◆ Task goal ◆
Only the lines below starting at the one containing "FF Kurier (162, 678)" and ending at the one containing "Aktu­el­les (122, 362)" belong in the answer, each copied exactly.

◆ Record excerpts ◆
----

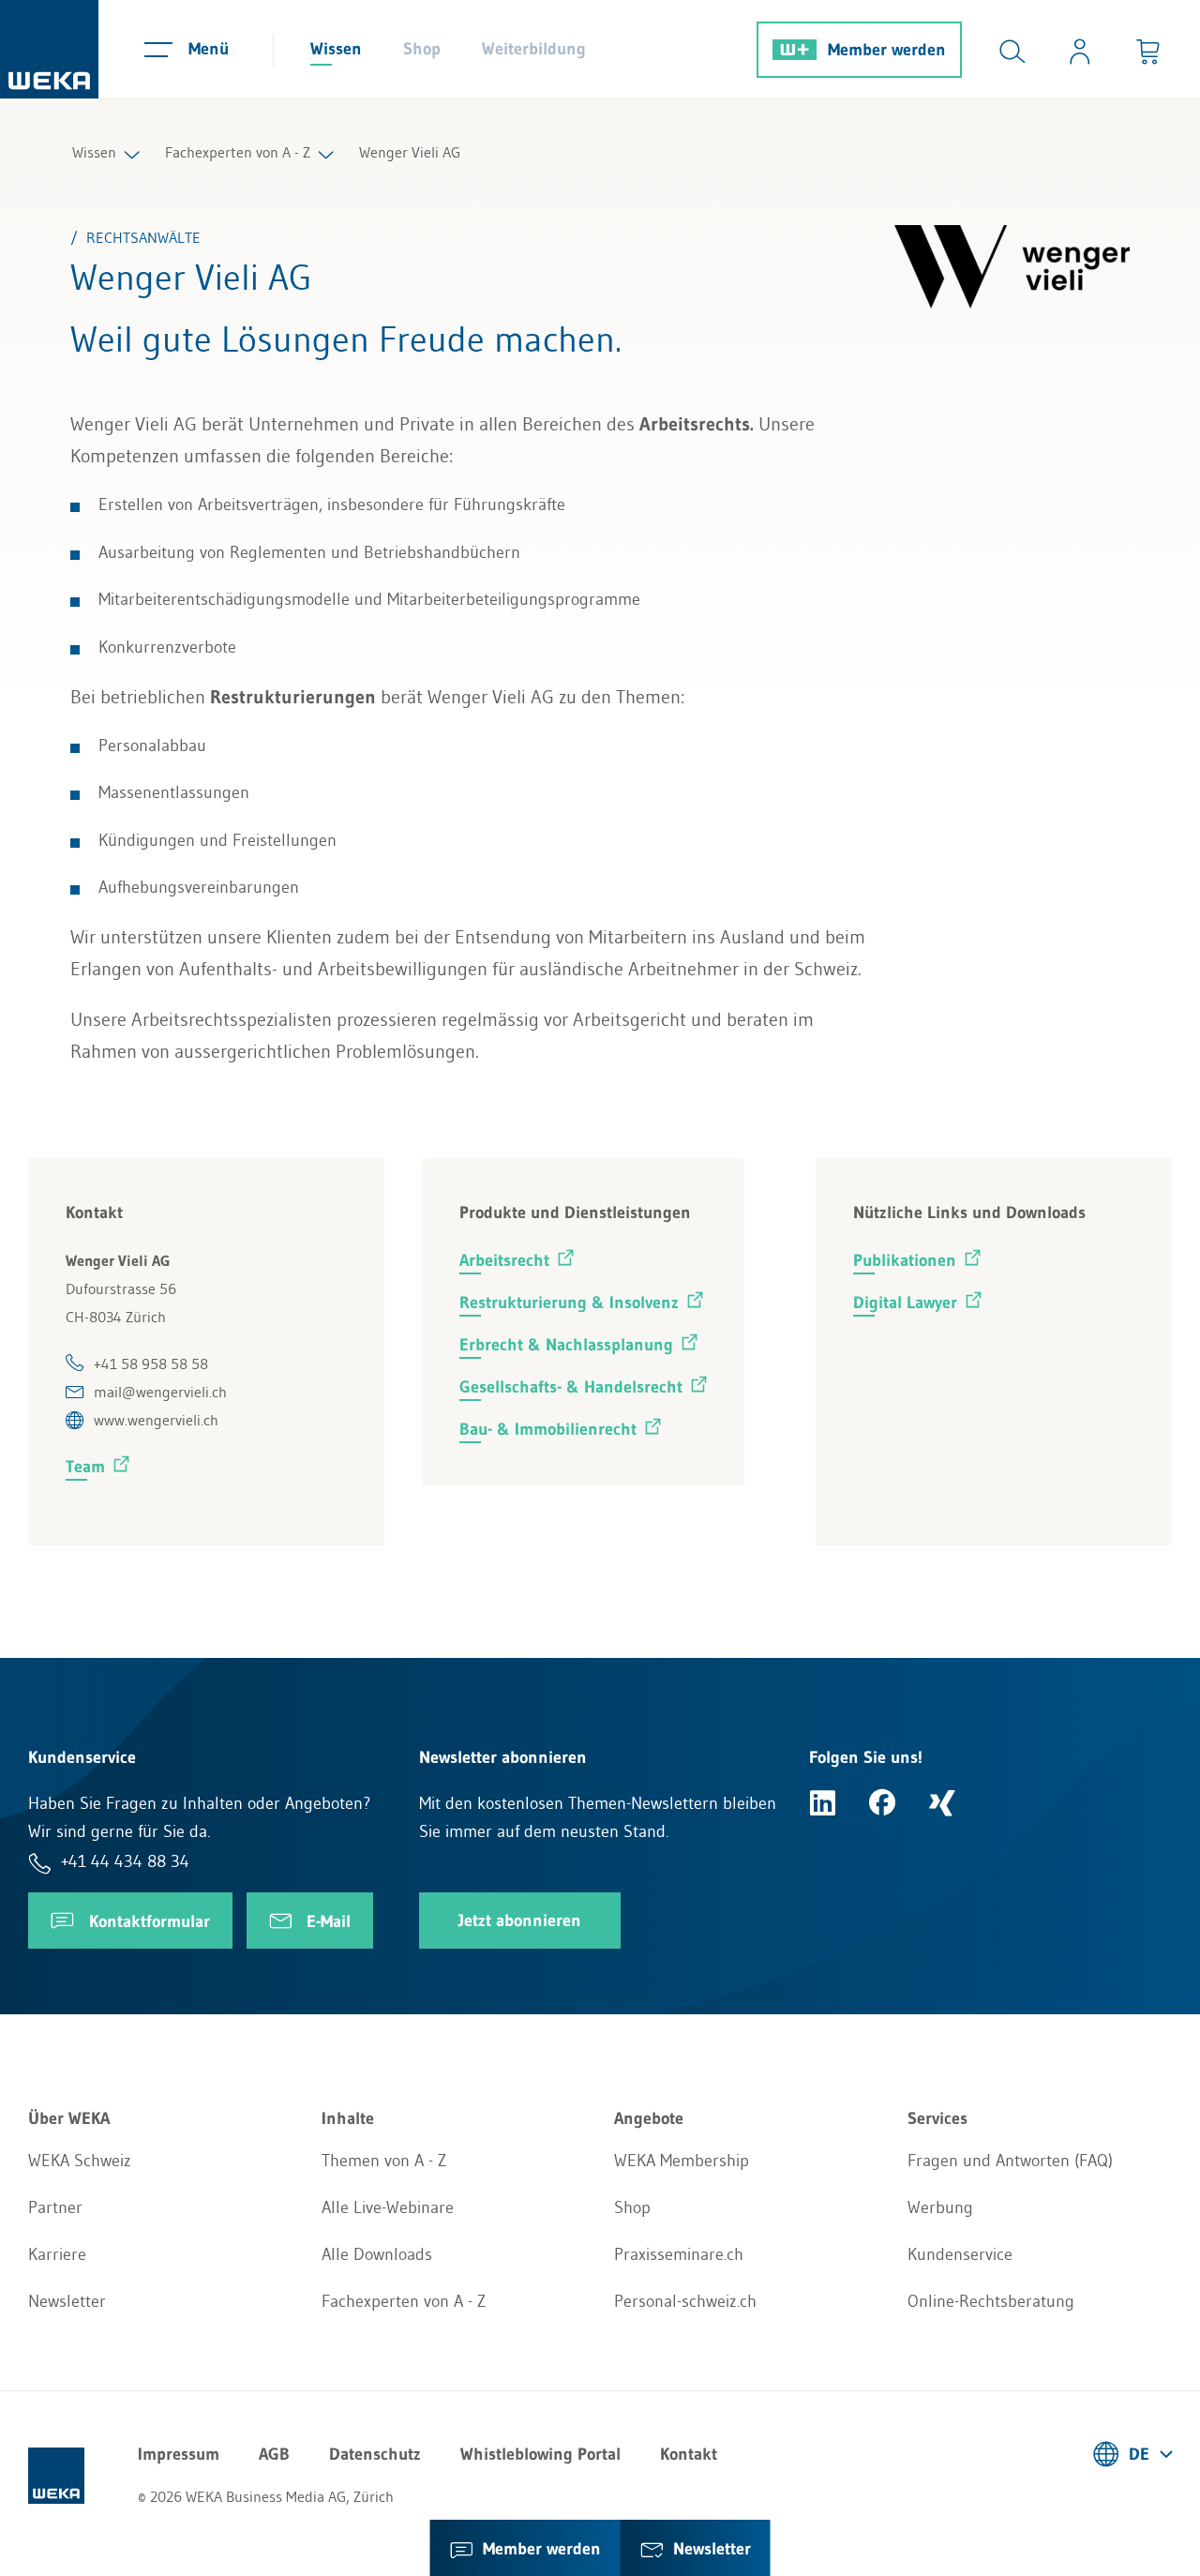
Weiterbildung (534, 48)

----

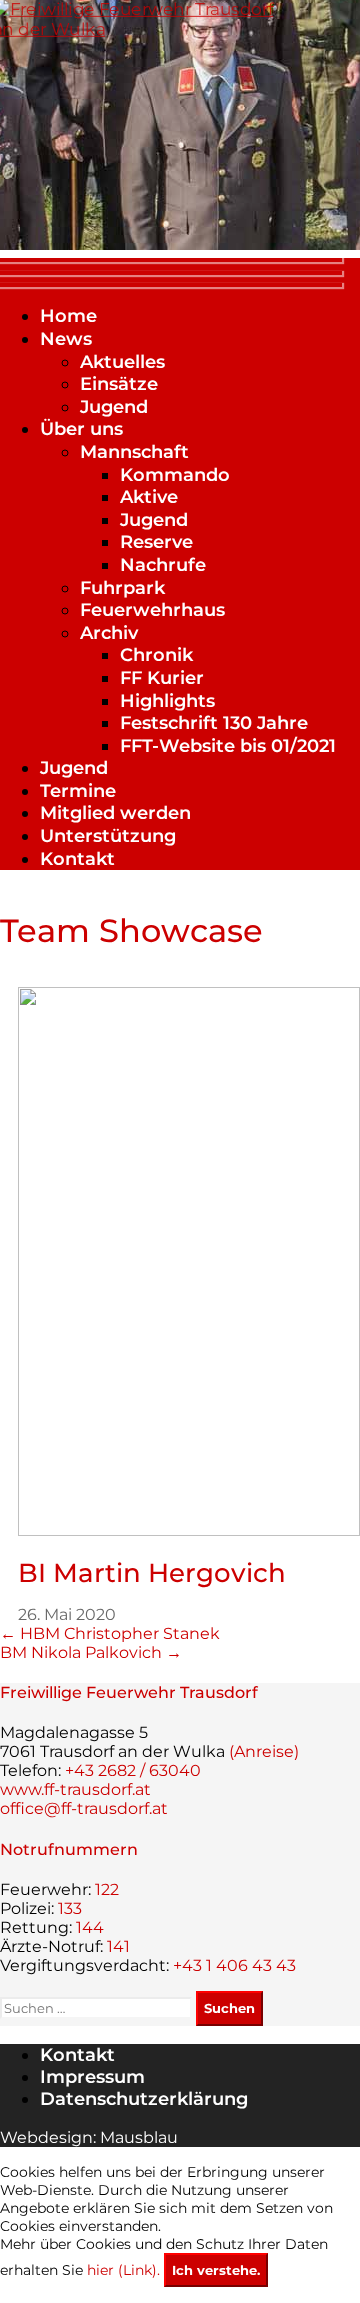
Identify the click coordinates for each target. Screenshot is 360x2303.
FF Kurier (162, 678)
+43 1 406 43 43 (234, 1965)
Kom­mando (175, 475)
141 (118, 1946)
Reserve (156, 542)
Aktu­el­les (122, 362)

----

◆ Response to the task ◆
FF Kurier (162, 678)
+43 1 406 43 43 (234, 1965)
Kom­mando (175, 475)
141 (118, 1946)
Reserve (156, 542)
Aktu­el­les (122, 362)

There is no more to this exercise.